2021 Emotion and Theme Recognition in Music Using Jamendo
The goal of this task is to automatically recognize the emotions and themes conveyed in a music recording using machine learning algorithms. To participate in the task, please register online. All participants are expected to participate in the MediaEval 2021 online workshop.
Announcements
- 19 November: The results are out!
- 3 November: The runs submission deadline has been extended to 12 November
- 21 September: Task overview paper is published
Task Schedule
- July–October: Participants work on algorithms
- October–November: Submissions open
512 November: Deadline for final submissions to organisers1219 November: Results returned to participants2229 November: Working notes deadline6-813–15 December: MediaEval 2021 Workshop, online
Task Description
Emotion and theme recognition is a popular task in music information retrieval that is relevant for music search and recommendation systems. We invite the participants to try their skills at recognizing moods and themes conveyed by the audio tracks.
This task involves the prediction of moods and themes conveyed by a music track, given the raw audio. The examples of moods and themes are: happy, dark, epic, melodic, love, film, space etc. Each track is tagged with at least one tag that serves as a ground-truth.
Participants are expected to train a model that takes raw audio as an input and outputs the predicted tags. To solve the task, participants can use any audio input representation they desire, be it traditional handcrafted audio features or spectrograms or raw audio inputs for deep learning approaches. We also provide a handcrafted feature set extracted by the Essentia audio analysis library as a reference. We allow usage of third-party datasets for model development and training, but it needs to be mentioned explicitly.
The generated outputs for the test dataset will be evaluated according to typical performance metrics like ROC-AUC, PR-AUC and micro/macro-averaged precision, recall and F-score.
We provide a dataset that is split into training, validation and testing subsets with emotion and theme labels properly balanced between subsets.
Previous Editions of the Task
- MediaEval 2020: Emotion and Theme Recognition in Music Using Jamendo
- MediaEval 2019: Emotion and Theme Recognition in Music Using Jamendo
Target Audience
Researchers in areas of music information retrieval, music psychology, machine learning a generally music and technology enthusiasts.
Data
The dataset used for this task is the autotagging-moodtheme
subset of the MTG-Jamendo dataset [1], built using audio data from Jamendo and made available under Creative Commons licenses. This subset includes 18,486 audio tracks with mood and theme annotations. In total, there are 57 tags, and tracks can possibly have more than one tag.
We also provide pre-computed statistical features from Essentia using the feature extractor for AcousticBrainz. These features are were previously used in the MediaEval genre recognition tasks in 2017 and 2018.
Audio
We provide audio files in 320kbps MP3 format (152 GB) as well as NPY numpy archives with pre-computed mel-spectrograms (68 GB). To download the data use the scripts and instructions provided for the MTG-Jamendo dataset.
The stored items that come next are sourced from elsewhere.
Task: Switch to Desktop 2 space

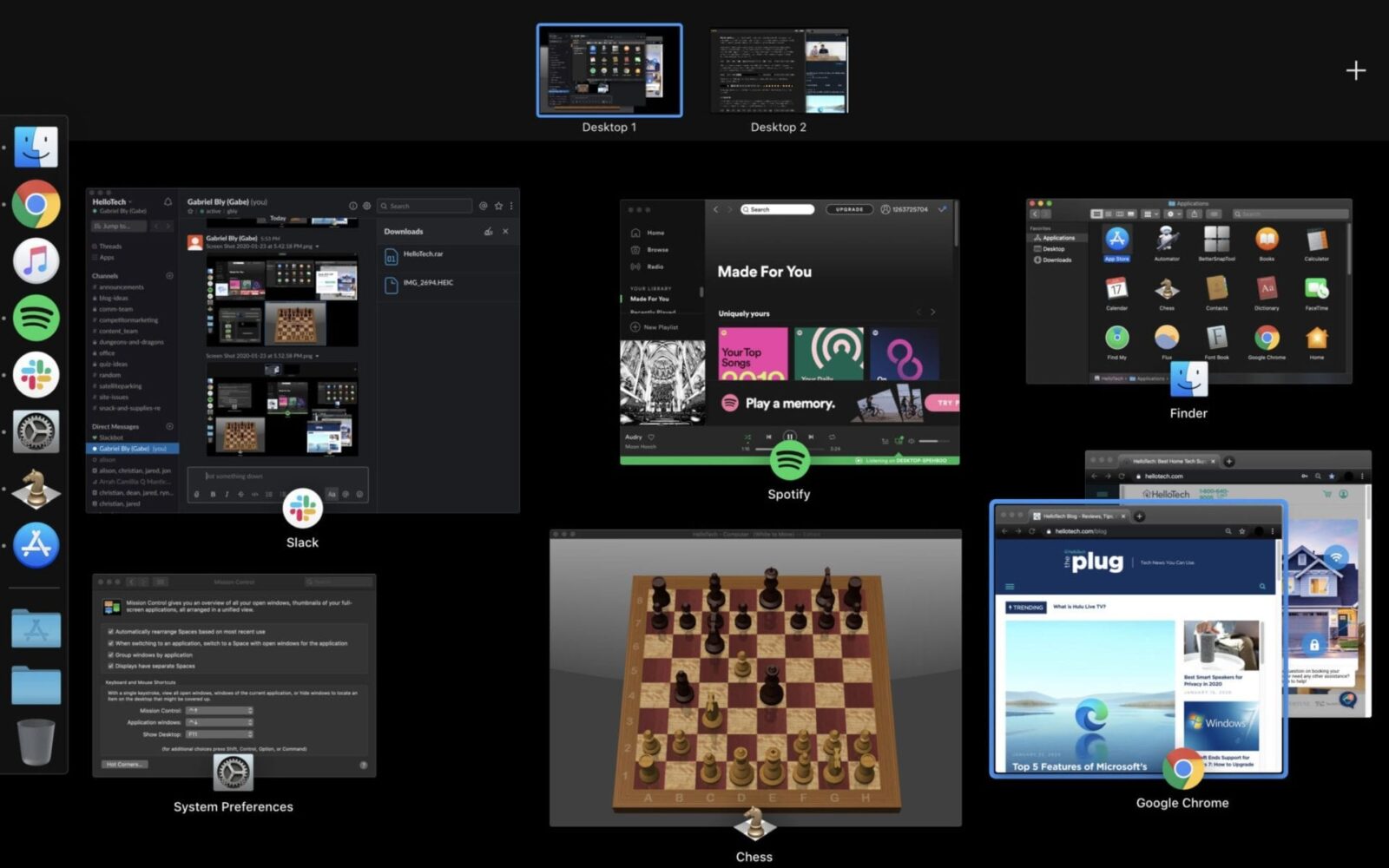Action: [x=779, y=71]
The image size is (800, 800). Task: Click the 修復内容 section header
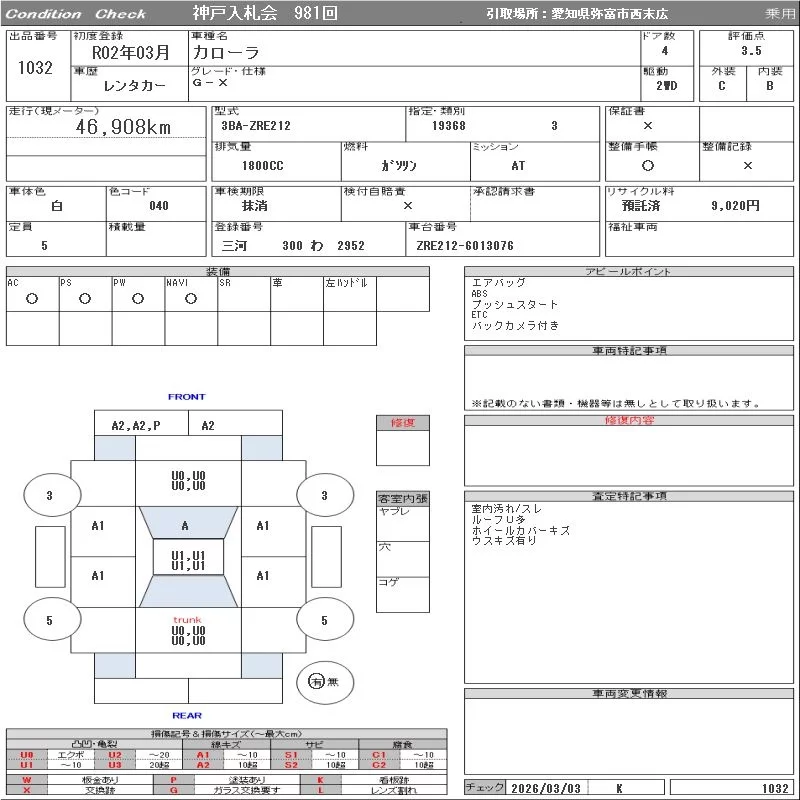(629, 421)
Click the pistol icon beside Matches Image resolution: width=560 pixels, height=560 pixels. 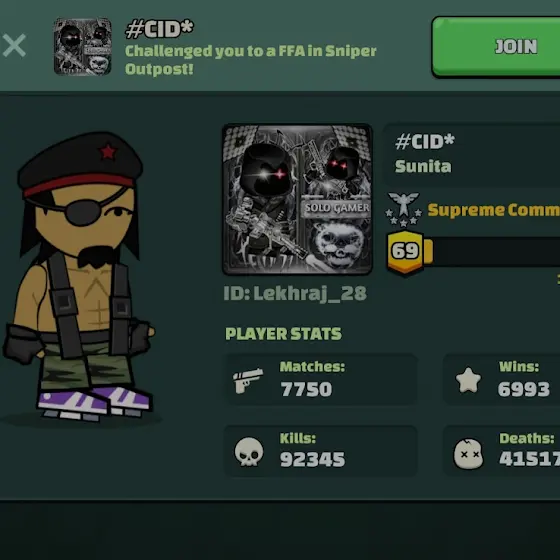(248, 381)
(Don’t forget to create virtual environment and install requirements before executing, as instructed in README)
To download audio for the task, unpack and validate all tar archives:
mkdir /path/to/download
python scripts/download/download.py --dataset autotagging_moodtheme --type audio /path/to/download --unpack --remove
Similarly, to download mel-spectrograms:
mkdir /path/to/download_melspecs
python scripts/download/download.py --dataset autotagging_moodtheme --type melspecs /path/to/download_melspecs --unpack --remove
To download Essentia (AcousticBrainz) features:
mkdir /path/to/download_acousticbrainz
python scripts/download/download.py --dataset autotagging_moodtheme --type acousticbrainz /path/to/download_acousticbrainz --unpack --remove
Training, validation and test data
The MTG-Jamendo dataset provides multiple random data splits for training, validation and testing (60-20-20%). For this challenge we use one of those splits (split-0).
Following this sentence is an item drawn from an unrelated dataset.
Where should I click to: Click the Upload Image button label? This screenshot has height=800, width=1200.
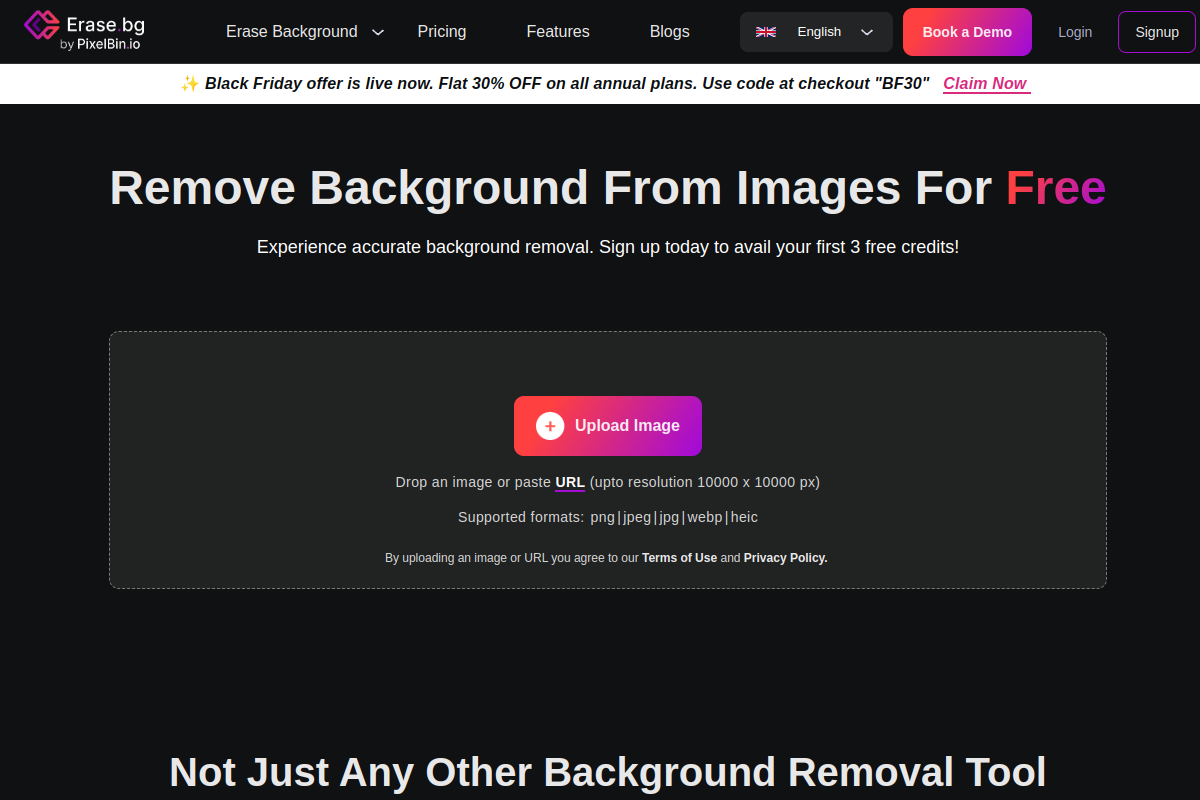pyautogui.click(x=627, y=426)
Participants should develop their systems using the provided training and validation splits.
The validation set should be used for tuning hyperparameters of the models and regularization against overfitting by early stopping. These optimizations should not be done using the test set, which should be only used to estimate the performance of the final submissions.
We place no restrictions on the use of 3rd party datasets for the development of the systems. However, in this case, we ask the participants to also provide a baseline system using only data from the official training/validation set. Similarly, if one wants to append validation set to the training data to build a model using more data for the final submission, a baseline using only training set for training should be provided.
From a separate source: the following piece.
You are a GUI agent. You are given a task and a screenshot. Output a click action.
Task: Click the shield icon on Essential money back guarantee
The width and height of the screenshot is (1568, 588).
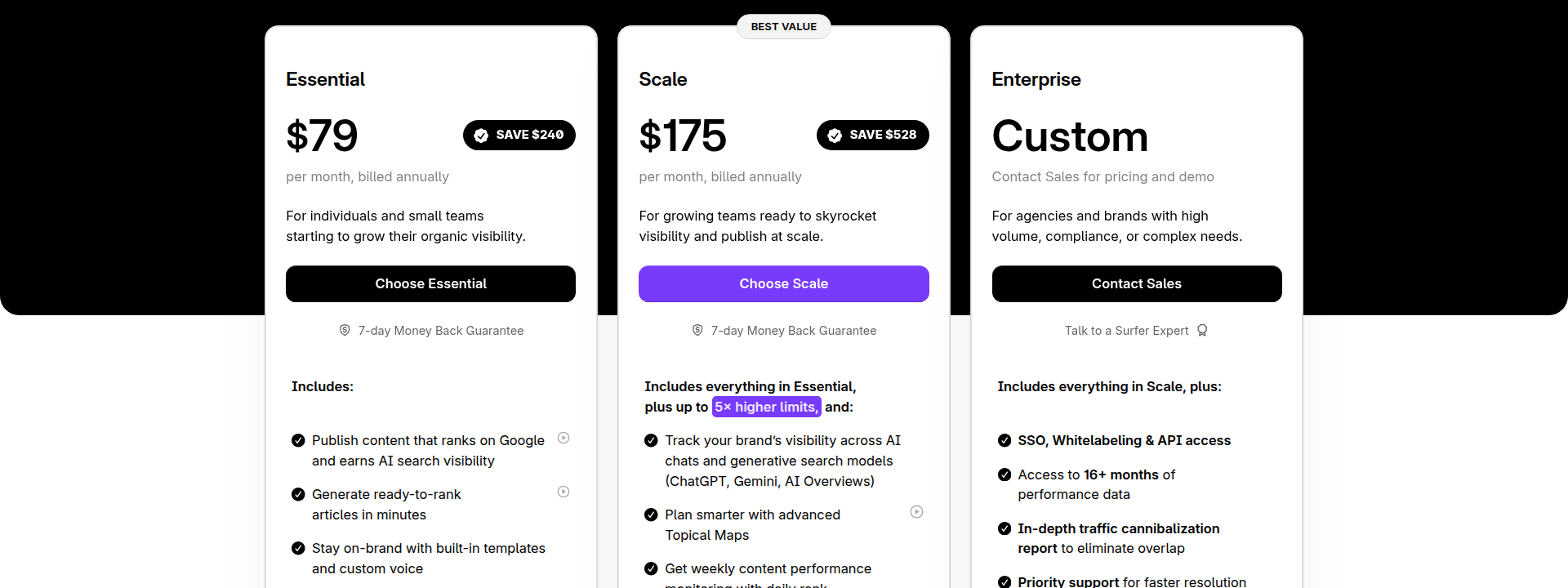[344, 330]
Submissions and evaluation
Participants should generate predictions for the test split and submit those to the task organizers.
To have a better understanding of the behavior of the proposed systems, we ask to submit both predictions (probability) scores and optionally binary classification decisions for each tag for the tracks in the test set. We provide a script to calculate activation thresholds and generate decisions from predictions by maximizing macro F-score, which will be used to generate decisions in case the file will not be provided.
The submission format is two .npy
files containing a numpy matrix with rows representing tracks and columns - tags. The dimensions should be 4231 tracks x 56 tags. The order of tracks should be the same as in the test split and the order of tags is an alphabetically sorted one, please refer to this file. Use numpy.save()
to create submission files:
decisions.npy
:dtype('bool')
,shape=(4231, 56)
predictions.npy
:dtype('float64')
,shape=(4231, 56)
We will use the following metrics, both types commonly used in the evaluation of auto-tagging systems:
- Macro ROC-AUC and PR-AUC on tag prediction scores
- Micro- and macro-averaged precision, recall and F-score for binary predictions.
Participants should report the obtained metric scores on the validation split and test split if they have run such a test on their own, as well as whether they used the whole development dataset or only its part for every submission. We provide the scripts to calculate metrics in mtg-jamendo-dataset repository:
cd /path/to/mtg-jamendo-dataset/scripts
python mediaeval/evaluate.py ../data/mediaeval/groundtruth.npy ../data/mediaeval/predictions.npy -d ../results/mediaeval/decisions.npy -o ../results/mediaeval/results.tsv
To generate decisions from predictions using provided script:
python mediaeval/calculate_decisions.py ../results/mediaeval/groundtruth.npy ../results/mediaeval/my_predictions.npy ../data/mediaeval/my_thresholds.txt ../data/tags/moodtheme_split.txt --decision-file ../data/mediaeval/my_decisions.npy
We will generate rankings of the submissions by PR-AUC and ROC-AUC. For the leaderboard purposes we will use PR-AUC as the main metric, however we encourage comprehensive evaluation of the systems by using all metrics with the goal of generating more valuable insights on the proposed models when reporting evaluation results in the working notes.
We allow only five evaluation runs per participating team.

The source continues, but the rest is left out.